Passage:
Gene, inheritance, and molecular mechanism

Cystic fibrosis is inherited as Autosomal recessive inheritance [L] and is classified mechanistically as loss-of-function (incl. trafficking/folding defect for p.Phe508del) [L]. CFTR encodes an epithelial chloride and bicarbonate channel. Loss of function -- for the common p.Phe508del allele, a protein folding and trafficking defect -- dehydrates secretions across many epithelia.

Inheritance source: medgen:esummary:ModeOfInheritance:2026-06-17. Mechanism source: curated_rule:cftr_lof; established molecular genetics; OMIM(row) molecular section; OMIM:219700. These are observed, cited inputs; the inheritance and mechanism classification is the reproducible analysis layer (C-D1).

In-scope clinical involvement

The disease affects the respiratory tract, exocrine pancreas, intestine, hepatobiliary system, and sweat glands, with bronchiectasis, recurrent sinusitis, pancreatic insufficiency, and a diagnostically elevated sweat chloride.

Organ system (HPO rollup)terms
respiratory system11
digestive system11
immune system6
metabolism/homeostasis3
genitourinary system2
head or neck2

Organ systems [L] from HPO phenotype.hpoa v2026-06-06 (OMIM 219700,602421); P-aspect terms rolled up to HP:0000118 organ-system categories via hp.obo.

Activity list:
**A.** According to the cystic fibrosis passage, what does CFTR encode?
**B.** Copy out the cystic fibrosis passage from "In-scope clinical involvement" down to "categories via hp.obo.".

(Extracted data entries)
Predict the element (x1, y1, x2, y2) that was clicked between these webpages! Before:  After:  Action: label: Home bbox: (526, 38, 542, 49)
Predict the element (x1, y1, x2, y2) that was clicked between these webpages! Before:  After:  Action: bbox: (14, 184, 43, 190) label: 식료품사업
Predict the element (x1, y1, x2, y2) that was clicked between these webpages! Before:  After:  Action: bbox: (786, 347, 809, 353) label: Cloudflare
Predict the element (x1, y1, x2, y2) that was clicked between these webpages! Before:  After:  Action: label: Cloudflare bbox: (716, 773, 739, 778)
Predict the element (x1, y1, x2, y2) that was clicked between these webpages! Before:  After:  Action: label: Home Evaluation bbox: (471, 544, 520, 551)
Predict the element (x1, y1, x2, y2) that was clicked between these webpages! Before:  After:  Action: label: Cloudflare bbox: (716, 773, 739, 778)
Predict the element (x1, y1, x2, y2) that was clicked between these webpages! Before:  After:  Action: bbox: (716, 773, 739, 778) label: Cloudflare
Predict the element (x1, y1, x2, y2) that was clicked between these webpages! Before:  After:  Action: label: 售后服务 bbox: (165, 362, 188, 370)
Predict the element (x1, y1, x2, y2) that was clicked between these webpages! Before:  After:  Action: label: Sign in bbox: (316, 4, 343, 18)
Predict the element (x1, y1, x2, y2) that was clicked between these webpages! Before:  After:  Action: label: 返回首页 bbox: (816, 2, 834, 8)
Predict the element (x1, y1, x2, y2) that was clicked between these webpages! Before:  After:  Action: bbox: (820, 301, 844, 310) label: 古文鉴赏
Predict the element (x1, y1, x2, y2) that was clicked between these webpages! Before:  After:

Expected results:
**A.** An epithelial chloride and bicarbonate channel.

**B.**
In-scope clinical involvement

The disease affects the respiratory tract, exocrine pancreas, intestine, hepatobiliary system, and sweat glands, with bronchiectasis, recurrent sinusitis, pancreatic insufficiency, and a diagnostically elevated sweat chloride.

Organ system (HPO rollup)terms
respiratory system11
digestive system11
immune system6
metabolism/homeostasis3
genitourinary system2
head or neck2

Organ systems [L] from HPO phenotype.hpoa v2026-06-06 (OMIM 219700,602421); P-aspect terms rolled up to HP:0000118 organ-system categories via hp.obo.